(PROBLEM DESCRIPTION) Tally the lines of the listing that contain the string "pixel". Give the number and nothing else.
--- EXERCISE MATERIAL Enclosed Below ---
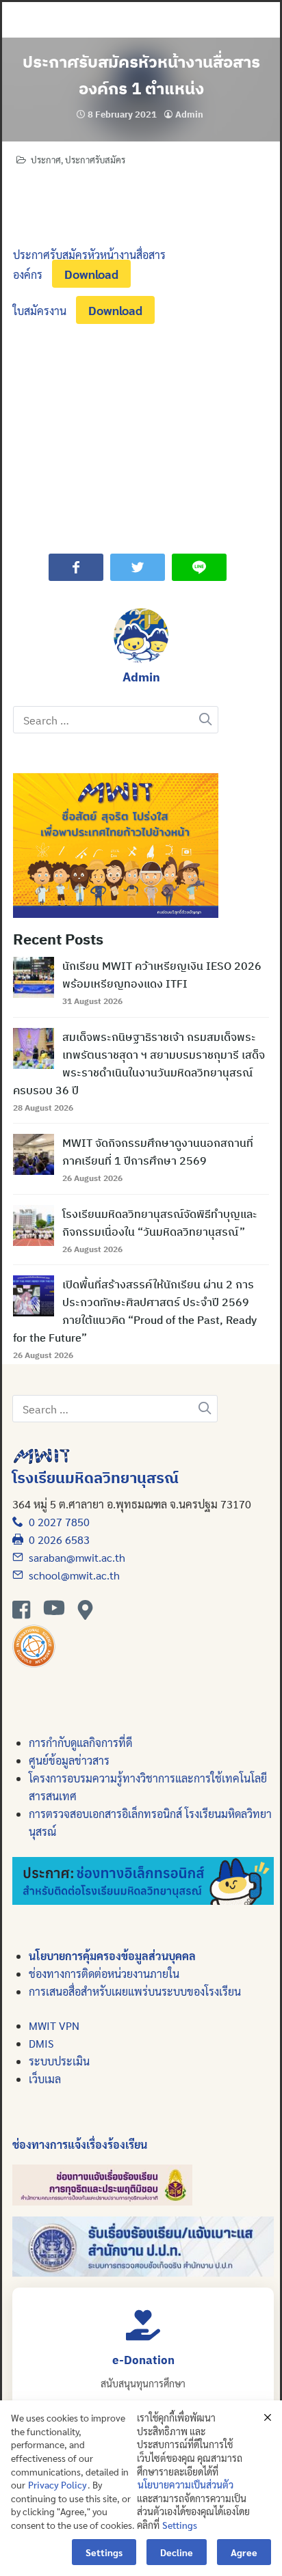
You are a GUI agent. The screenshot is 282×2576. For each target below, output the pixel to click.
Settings (179, 2525)
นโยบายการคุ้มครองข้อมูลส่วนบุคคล (112, 1956)
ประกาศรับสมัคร (95, 159)
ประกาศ (46, 159)
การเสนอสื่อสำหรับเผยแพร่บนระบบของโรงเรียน (135, 1991)
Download (91, 274)
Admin (189, 114)
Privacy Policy (57, 2484)
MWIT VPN (54, 2025)
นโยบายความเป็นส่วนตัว (185, 2484)
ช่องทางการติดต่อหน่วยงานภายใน (104, 1973)
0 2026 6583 (56, 1539)
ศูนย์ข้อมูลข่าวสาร (69, 1760)
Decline (176, 2552)
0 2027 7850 (56, 1522)
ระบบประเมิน (59, 2061)
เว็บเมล (45, 2079)
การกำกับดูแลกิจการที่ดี (80, 1742)
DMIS (41, 2043)
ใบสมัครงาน (39, 310)
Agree (244, 2552)
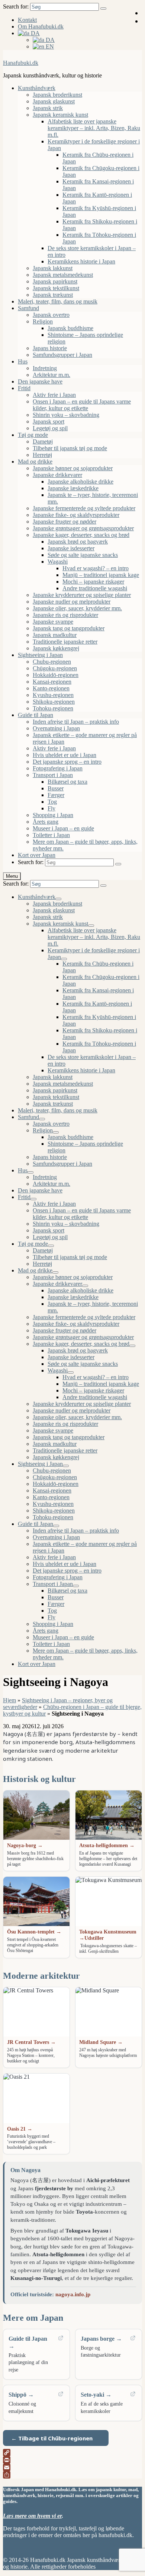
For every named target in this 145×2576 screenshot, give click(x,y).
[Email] (72, 2467)
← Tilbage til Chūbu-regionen (52, 2438)
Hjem (9, 1700)
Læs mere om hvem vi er (32, 2516)
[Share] (72, 2475)
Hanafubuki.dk (20, 63)
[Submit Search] (103, 8)
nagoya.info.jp (72, 2294)
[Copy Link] (72, 2452)
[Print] (72, 2460)
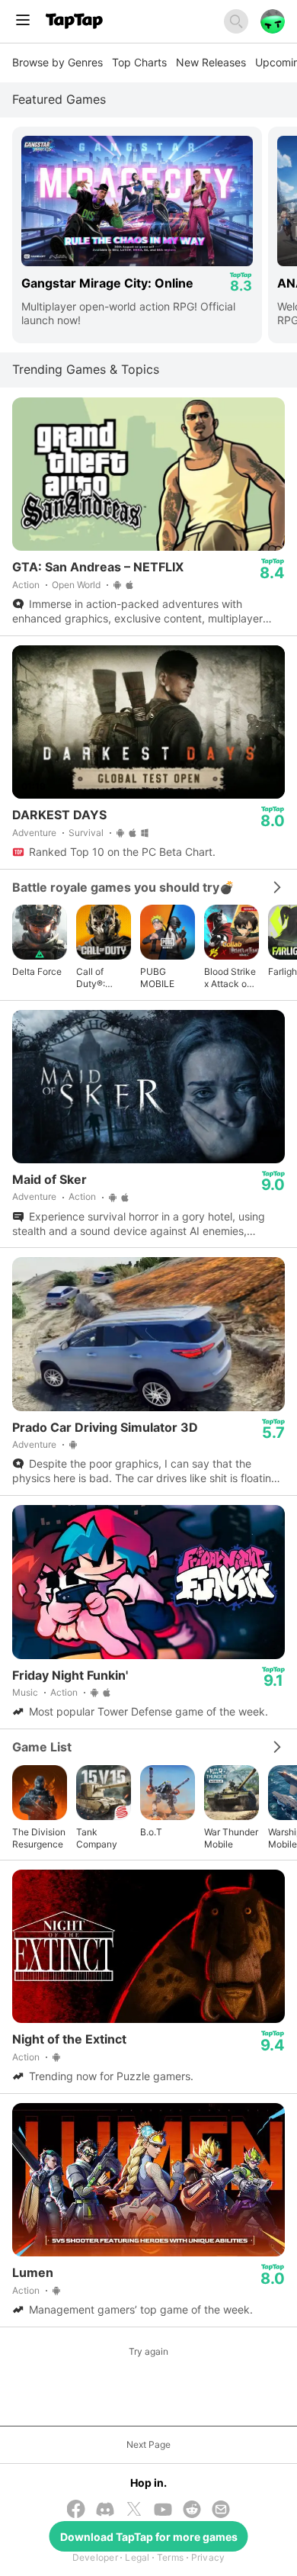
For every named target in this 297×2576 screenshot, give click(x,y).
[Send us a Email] (221, 2510)
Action (26, 584)
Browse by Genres (57, 62)
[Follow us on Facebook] (76, 2510)
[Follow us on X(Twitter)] (134, 2510)
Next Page (148, 2444)
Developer (95, 2557)
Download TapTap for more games (149, 2536)
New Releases (211, 62)
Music (25, 1692)
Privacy (208, 2557)
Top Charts (139, 62)
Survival (86, 832)
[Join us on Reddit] (192, 2510)
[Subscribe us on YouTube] (163, 2510)
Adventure (34, 832)
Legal (137, 2557)
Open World (76, 584)
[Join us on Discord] (105, 2510)
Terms (170, 2557)
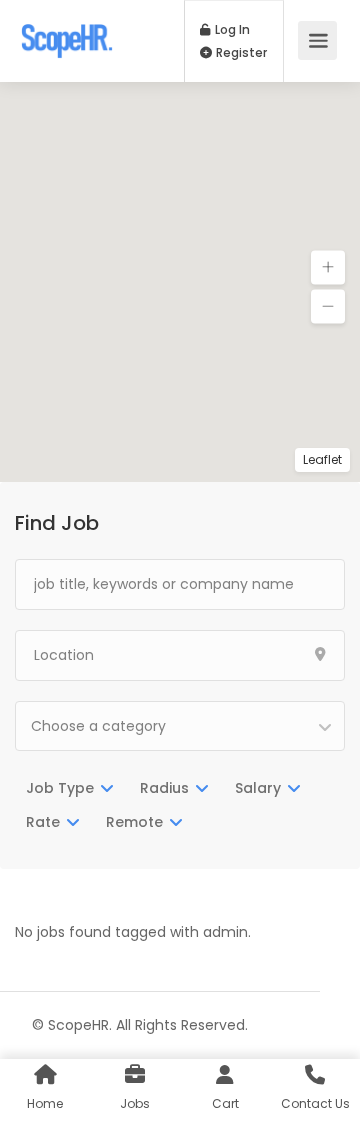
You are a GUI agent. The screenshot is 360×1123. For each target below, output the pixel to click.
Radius (164, 788)
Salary (258, 788)
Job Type (60, 788)
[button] (328, 268)
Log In (231, 30)
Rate (43, 822)
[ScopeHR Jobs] (66, 30)
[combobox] (180, 726)
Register (240, 53)
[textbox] (180, 726)
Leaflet (322, 459)
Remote (134, 822)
--- End of Enclosed EXERCISE MATERIAL ---
(PROBLEM SOLUTION) 2